Kejahatan sesungguhnya: mengambil-alih peran Allah
Apa yang terjadi pada penduduk Sodom dan Gomora merupakan konsekuensi dan pengulangan dari pelanggaran Adam dan Hawa sewaktu di Taman Eden. Ketika menawarkan kedua anak gadisnya, Lot berkata kepada para penduduk yang dikuasai birahi itu, “… perbuatlah kepada mereka seperti yang kamu pandang baik…” (Kej. 19:8). Mereka mengikuti natur dari dosa, yakni, sama seperti penawaran Iblis kepada Hawa, hasrat untuk menjadi sama seperti Allah: tahu apa yang baik dan yang jahat (lih. Kej. 3:5). Hanya saja, buah (ketidaktaatan) itu bukannya menjadikan manusia tahu, tetapi justru mendorongnya untuk mengambil-alih peran Allah: menentukan apa yang baik dan yang jahat.
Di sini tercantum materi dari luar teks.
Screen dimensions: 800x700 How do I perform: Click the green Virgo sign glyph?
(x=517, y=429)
Pada waktu SMP, saya pernah membolos bersama beberapa teman. Pada waktu itu, “strategi” membolos kami masih sederhana, yaitu tidak masuk sekolah dan pergi ke tempat lain. Ketika di bangku SMA, saya belajar “strategi” baru untuk meninggalkan pelajaran sepanjang hari secara resmi. Meskipun saya meninggalkan jam pelajaran secara resmi, pada dasarnya, yang saya lakukan di waktu SMP dan SMA adalah sama: membolos. Saya hanya menggantikan kata “membolos” dengan istilah lain.
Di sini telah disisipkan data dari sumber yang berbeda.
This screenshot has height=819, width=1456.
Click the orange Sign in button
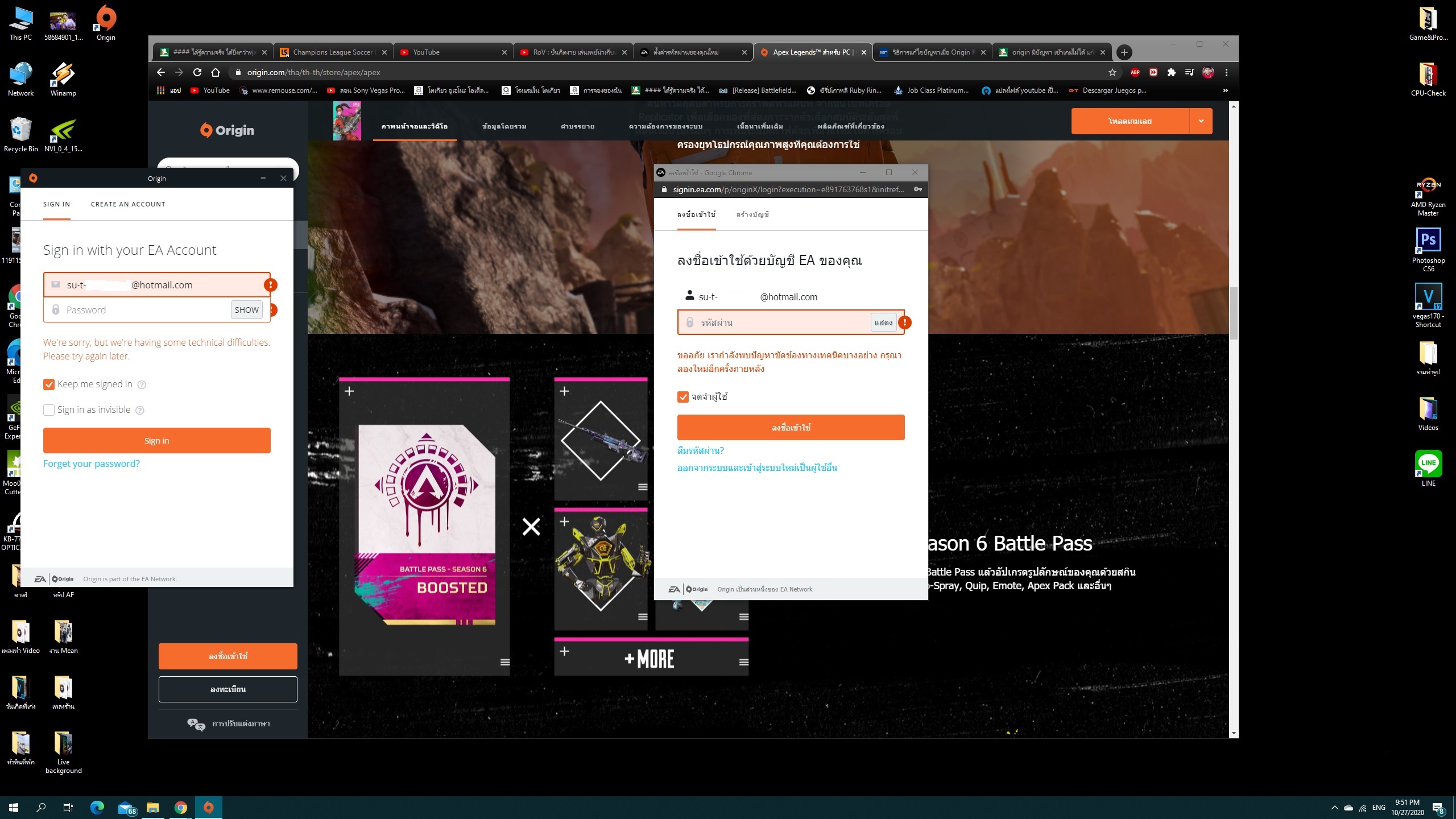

Demikian pula halnya dengan berbagai tindakan dosa yang kemudian dipoles dengan istilah-istilah yang canggih, ilmiah, dan sebagainya, sehingga ia tak lagi bernuansa merah seperti kirmizi, melainkan putih seperti salju. Manusia ingin agar dosanya tampak putih seperti bulu domba, bukan merah seperti kain kesumba (lih. Yes. 1:18). Masalahnya adalah, mereka menginginkan itu semua terjadi di luar Tuhan. Dosa memang membuat kita “alergi” dengan segala sesuatu yang berbau ilahi. Karena itulah, maka segala sesuatu yang berpotensi menyingkapkan kejahatan dan dosa mereka pun dibuang ke tempat sampah—apalagi sasaran utamanya, jikalau bukan Tuhan dan firman-Nya?
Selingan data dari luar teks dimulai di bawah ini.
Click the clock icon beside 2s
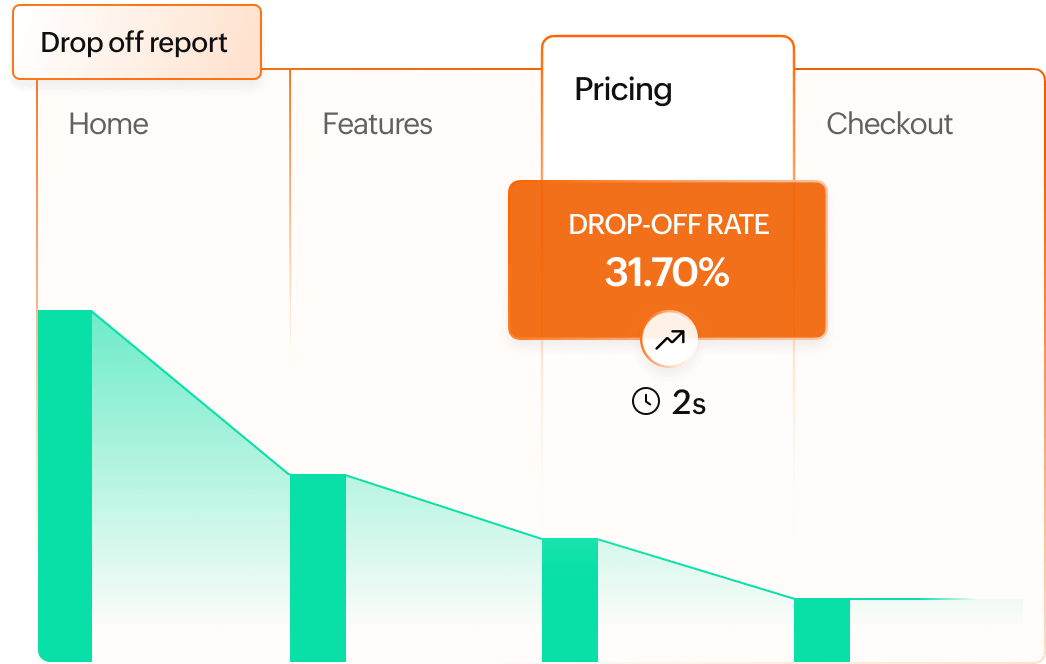645,402
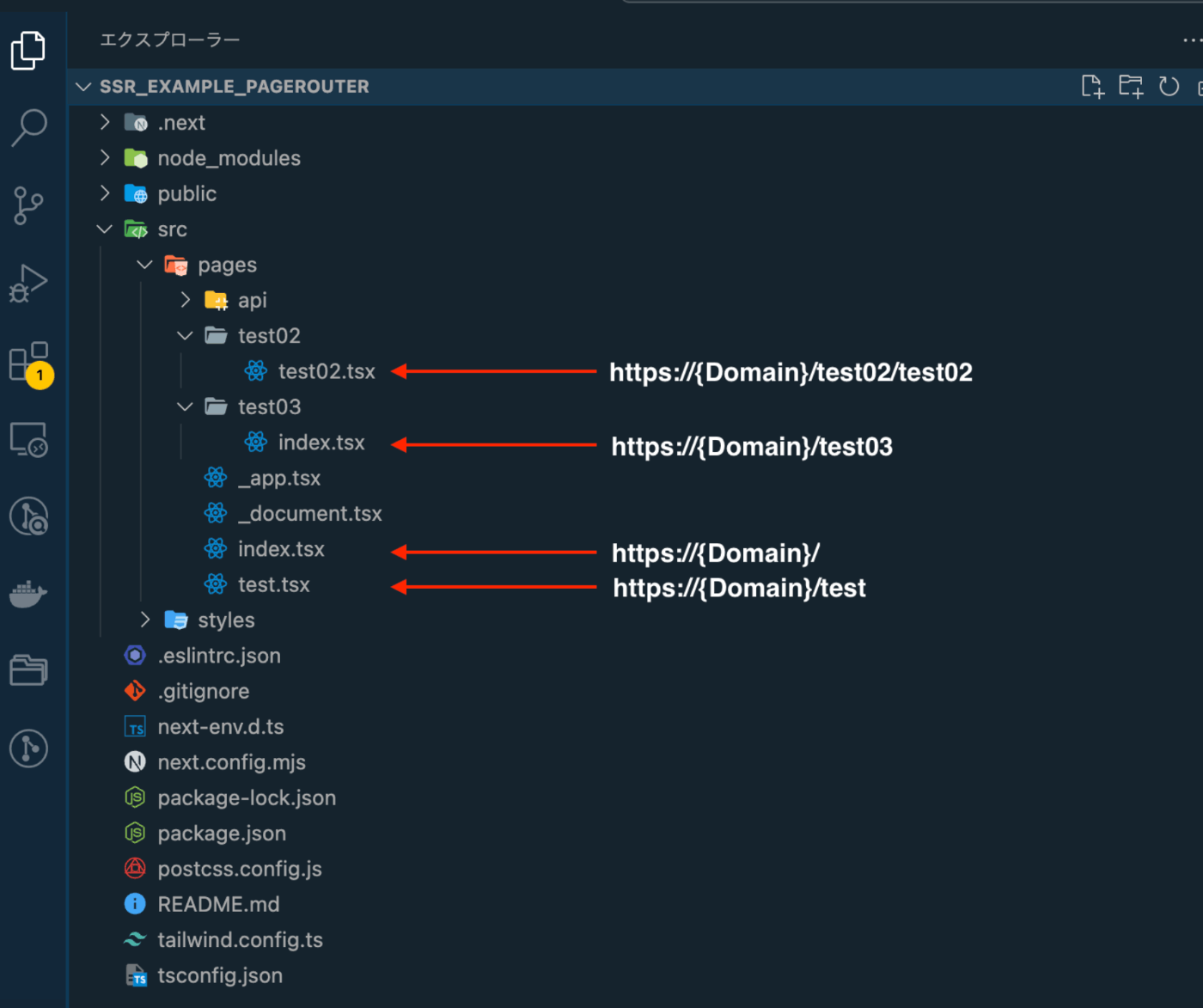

Jadi, kisah Sodom-Gomora bukan hanya tentang perilaku homoseksual, tetapi lebih mendasar lagi, yakni mengenai pemberontakan terang-terangan terhadap Allah dengan mendefinisikan sendiri mengenai apa yang baik dan jahat. Moralitas dilenturkan, dan dosa didefinisikan ulang. Sebuah pilihan yang menimbulkan keluh kesah dari sekelilingnya dan kehancuran bagi mereka sendiri. Tak hanya itu, pilihan Lot untuk mendiamkan kejahatan di sekelilingnya selama bertahun-tahun itu juga turut andil dalam kebinasaan Sodom dan Gomora.

Diamnya orang-orang baik
Berdasarkan linimasa yang dibuat oleh para ahli, Lot menginjakkan kakinya pertama kali di Sodom pada tahun 2085 SM, dan penghukuman TUHAN atas kota-kota itu terjadi pada tahun 2067 SM. Jadi, Lot dan keluarganya telah tinggal di Sodom selama kira-kira 18 tahun. Alkitab mengisahkan, bahwa sejak Lot tinggal sebagai orang asing di Sodom pun, orang-orang di sana sudah “sangat jahat dan berdosa terhadap TUHAN” (Kej. 13:13). Alkitab juga mengisahkan, bagaimana Abraham sempat melakukan tawar-menawar kepada TUHAN mengenai berapa “kuota minimal” orang baik di Sodom agar Dia tidak menghukumnya, dan bahwa disepakati bahwa jika didapati sepuluh saja orang baik di Sodom, maka TUHAN tidak akan menghukumnya (Kej. 18:23-33).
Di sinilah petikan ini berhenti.